The Board of Directors for School Administrative District No. 52 took several formal actions at its March 13 meeting, approving routine personnel and policy updates and choosing to postpone a final vote on the 2025–26 school calendar so staff can increase communication with families.
Approved items
- Social Security payroll "gross‑up": The board authorized the district to cover the retroactive payroll tax liability identified for employees whose earlier payments had not been processed through payroll. Administration told the board legal counsel recommended a gross‑up approach so affected employees receive a net, tax‑neutral correction; staff estimated the additional FY25 district cost at roughly $3,771. The motion to follow legal counsel’s recommendation carried.
- Job description — Secondary school principal: The board approved an updated job description for secondary‑school principals after a brief discussion; the change consolidated language and clarified duties.
- Volunteer policy (IJOC): The board approved a revised school‑volunteers policy (IJOC), clearing a second reading and adoption after committee review.

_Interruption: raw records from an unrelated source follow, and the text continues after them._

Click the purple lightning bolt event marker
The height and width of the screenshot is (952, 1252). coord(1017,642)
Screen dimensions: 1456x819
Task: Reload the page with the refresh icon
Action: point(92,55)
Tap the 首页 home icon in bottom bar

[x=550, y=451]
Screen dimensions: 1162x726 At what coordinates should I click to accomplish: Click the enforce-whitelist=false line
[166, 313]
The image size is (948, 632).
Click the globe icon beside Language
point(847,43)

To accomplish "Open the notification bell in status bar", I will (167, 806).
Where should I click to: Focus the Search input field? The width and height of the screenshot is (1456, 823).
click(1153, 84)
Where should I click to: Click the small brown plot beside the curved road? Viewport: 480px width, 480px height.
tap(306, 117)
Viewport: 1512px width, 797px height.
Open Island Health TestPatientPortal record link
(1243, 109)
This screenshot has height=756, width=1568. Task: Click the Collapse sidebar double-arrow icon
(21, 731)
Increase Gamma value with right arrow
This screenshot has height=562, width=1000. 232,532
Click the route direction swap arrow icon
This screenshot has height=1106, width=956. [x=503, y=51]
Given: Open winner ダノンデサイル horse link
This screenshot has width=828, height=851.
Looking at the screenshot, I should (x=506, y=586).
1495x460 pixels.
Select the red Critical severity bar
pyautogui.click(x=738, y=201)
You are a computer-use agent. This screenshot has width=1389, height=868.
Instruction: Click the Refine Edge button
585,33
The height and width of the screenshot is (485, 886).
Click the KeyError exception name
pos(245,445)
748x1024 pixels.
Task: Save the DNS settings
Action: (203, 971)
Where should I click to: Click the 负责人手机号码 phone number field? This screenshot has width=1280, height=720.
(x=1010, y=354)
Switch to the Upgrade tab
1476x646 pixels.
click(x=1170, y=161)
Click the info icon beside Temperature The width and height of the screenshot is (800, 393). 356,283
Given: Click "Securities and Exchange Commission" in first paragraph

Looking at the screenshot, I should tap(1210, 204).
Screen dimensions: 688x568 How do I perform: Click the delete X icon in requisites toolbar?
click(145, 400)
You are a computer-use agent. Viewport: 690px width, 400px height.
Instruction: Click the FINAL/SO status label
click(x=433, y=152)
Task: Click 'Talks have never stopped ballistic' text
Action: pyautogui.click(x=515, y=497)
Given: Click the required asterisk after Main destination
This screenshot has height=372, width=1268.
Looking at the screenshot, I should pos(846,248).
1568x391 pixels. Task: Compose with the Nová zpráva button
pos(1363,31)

That policy requires volunteers to meet background‑check and training requirements; a small number of board members abstained in the final vote.
- Deletion of GDA (volunteer coaches policy): Because the new IJOC policy replaces older language, the board voted to delete the prior GDA policy on volunteer coaches.
Postponed vote: FY26 calendar and Wednesday early release
Board members discussed a proposed FY26 calendar that would remove most current monthly half days and replace them with a weekly one‑hour early release on Wednesdays. Administration said the change is intended to provide consistent professional planning time for teachers and to support curriculum rollout. Several board members and attendees requested clearer outreach to families before the board finalized the calendar; concerns centered on childcare and routine disruption. After discussion the board voted to postpone final approval to the next workshop to allow administration to produce a focused communication package for families and to provide scheduling details showing exactly how the one‑hour weekly release would affect class periods.
Why this matters
The social‑security correction shores up payroll compliance and addresses a legal risk identified by counsel. The volunteer policy and job‑description updates clarify expectations for staff and community volunteers. The calendar change — which the board postponed — is significant because it changes the rhythm of the school week for students, staff and families and is likely to prompt additional community discussion before a final vote.
What the board asked administration to do
- Prepare a concise, targeted communication to families (email and district Facebook post, and an optional recorded message) describing the proposed FY26 calendar change and its impact on daily schedules; administrations expects to post and send the outreach before the next board meeting on March 20.
- Provide a detailed explanation of how the weekly one‑hour release will be scheduled (how classroom blocks would be shortened or reorganized and how other classes and prep time would be affected).
Ending
Board members said they want to balance teacher planning needs, curriculum implementation and community convenience; they delayed the calendar vote to give families more time and to let administration answer specific scheduling questions in writing and on the record.